Wenn in Deutschland von Medienmacht die Rede ist, denken die meisten seit den späten 1960er-Jahren vor allem an den Axel-Springer-Konzern. Die publizistische und ökonomische Macht der Bertelsmann AG wurde bisher kaum wahrgenommen. Schließlich hat der Club Bertelsmann ein unpolitisches Sortiment. Zudem gibt der Konzern die liberalen Zeitschriften Spiegel und Stern heraus. Und die Konzernleitung gab vor, eine »saubere Weste« zu haben. Schließlich war das Unternehmen im Dritten Reich verboten worden.

Doch langsam rücken die Aktivitäten des Bertelsmann-Konzerns stärker in das öffentliche Bewusstsein, der zu einem der größten und einflussreichsten Medienhäuser der Welt aufgestiegen ist. Die Kritik entzündet sich vor allem an der gemeinnützigen Bertelsmann-Stiftung. Der Grund: Dezent im Hintergrund hat die Stiftung mit Studien und wissenschaftlicher Politikberatung bei fast allen umstrittenen Reformen mitgewirkt oder nachhaltige Anstöße dazu gegeben.
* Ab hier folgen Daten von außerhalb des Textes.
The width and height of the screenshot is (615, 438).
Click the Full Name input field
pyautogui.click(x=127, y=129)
Dazu zählen die Hartz-Gesetze mit der Einrichtung von Personal-Service-Agenturen und Job-Centern. Die Zusammenführung der Arbeits- und Sozialhilfe wurde von Projektgruppen der Stiftung im Zusammenwirken mit der Beraterfirma McKinsey konzipiert und begleitet. In einigen Bundesländern treibt die Bertelsmann-Stiftung zusammen mit den Kulturministerien die Ökonomisierung von Lehrplänen und Schulalltag voran. Das Centrum für Hochschulentwicklung der Bertelsmann-Stiftung steht für die Einführung von Studiengebühren und die Selbstfinanzierung der Hochschulen durch private Investoren. Privat vor Staat, das ist das Credo, das die Bertelsmänner auf allen Ebenen der Gesellschaft durchzusetzen versuchen.
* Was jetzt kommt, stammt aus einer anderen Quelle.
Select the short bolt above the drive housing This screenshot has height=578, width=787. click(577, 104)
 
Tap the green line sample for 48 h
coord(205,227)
Die Gründung der Stiftung war ein cleverer Schachzug des Firmenpatriarchen Reinhard Mohn. Mit der gemeinnützigen Einrichtung wollte er verhindern, dass Erbschaftssteuern und Erbstreitigkeiten zum Verkauf von Teilen des Konzerns führen konnten. Gleichzeitig sah er die Aufgabe der Stiftung darin, »Reformen in allen gesellschaftlichen Bereichen anzustoßen«, gemäß seiner Überzeugung, »dass Wettbewerb und die Prinzipien unternehmerischen Handelns die wichtigsten Merkmale zum Aufbau einer zukunftsfähigen Gesellschaft sind«.

Der Schachzug von Mohn ging auf. Die Stiftung wurde 1977 gegründet, Mohn übertrug ihr rund 77 Prozent des Aktienkapitals der Bertelsmann AG, deren rund 100 000 Mitarbeiter einen Umsatz von knapp 20 Milliarden Euro pro Jahr erwirtschaften. Durch die Übertragung von drei Viertel des Aktienkapitals auf die Stiftung sparte er schätzungsweise zwei Milliarden Euro an Erbschafts- oder Schenkungssteuer. Gleichzeitig ist die jährliche Dividendenzahlung an die Stiftung steuerfrei. Damit tragen auch die Steuerzahler ihren Teil zu dem bei, was die Stiftung finanziert.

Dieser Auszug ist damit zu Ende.